I come from construct 2 myself, so fully understand your frustration with a rent the software approach.
But you need to understand that if we want Gdevelop to be a sustainable project, we need to find a way to fund it.
The way these builds work require paying for a server cost and the limitation is there to prevent gdevelop’s community from overloading that server while keeping its bandwidth cost manageable.
As I see it gdevelop is a vastly better deal than construct3, as it doesnt limit how many events you can use and you can fully create a complete game free of charge. It doesnt lock you out with a paywall from your own projects.
As to builds- if you think about it,you do not need to make loads of builds every day as you develop your game. That is what playtesting is for.

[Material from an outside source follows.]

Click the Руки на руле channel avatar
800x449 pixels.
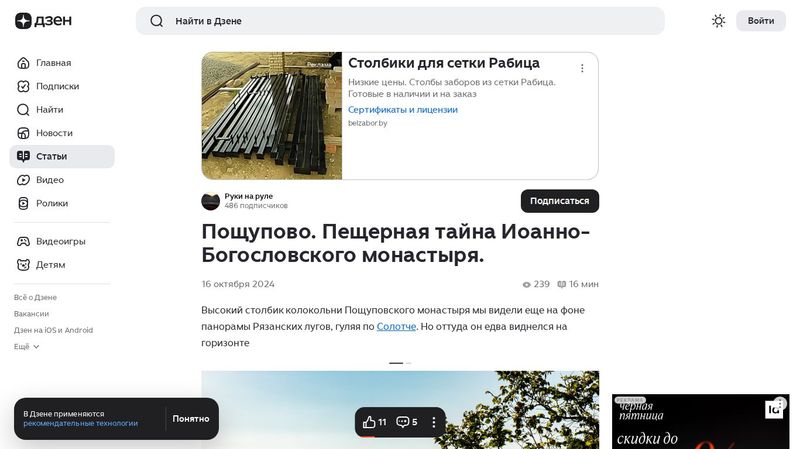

You change stuff, you playtest - not build.
Once you finally have a game - that when you build/release it.
Do you ever see yourself making and releasing more than two builds on itch.io/other website in a single day?
Remember that if a whole lot of people use that service and it exceeds what we can afford to pay for its bandwidth, nobody will be able to use it. We are merely trying to keep it running for everyone, so this limitation is needed atm. That is at least until we figure some ways to fund gdevelop in a sustainable way, which doesnt alienate its own community the way construct did.
Godot is nice and is powerful, but does not give a damn about an event sheet approach. Believe me, I treid convincing its core devs to try event sheets and they dismissed it for blueprints. They could not see the value of the event sheets.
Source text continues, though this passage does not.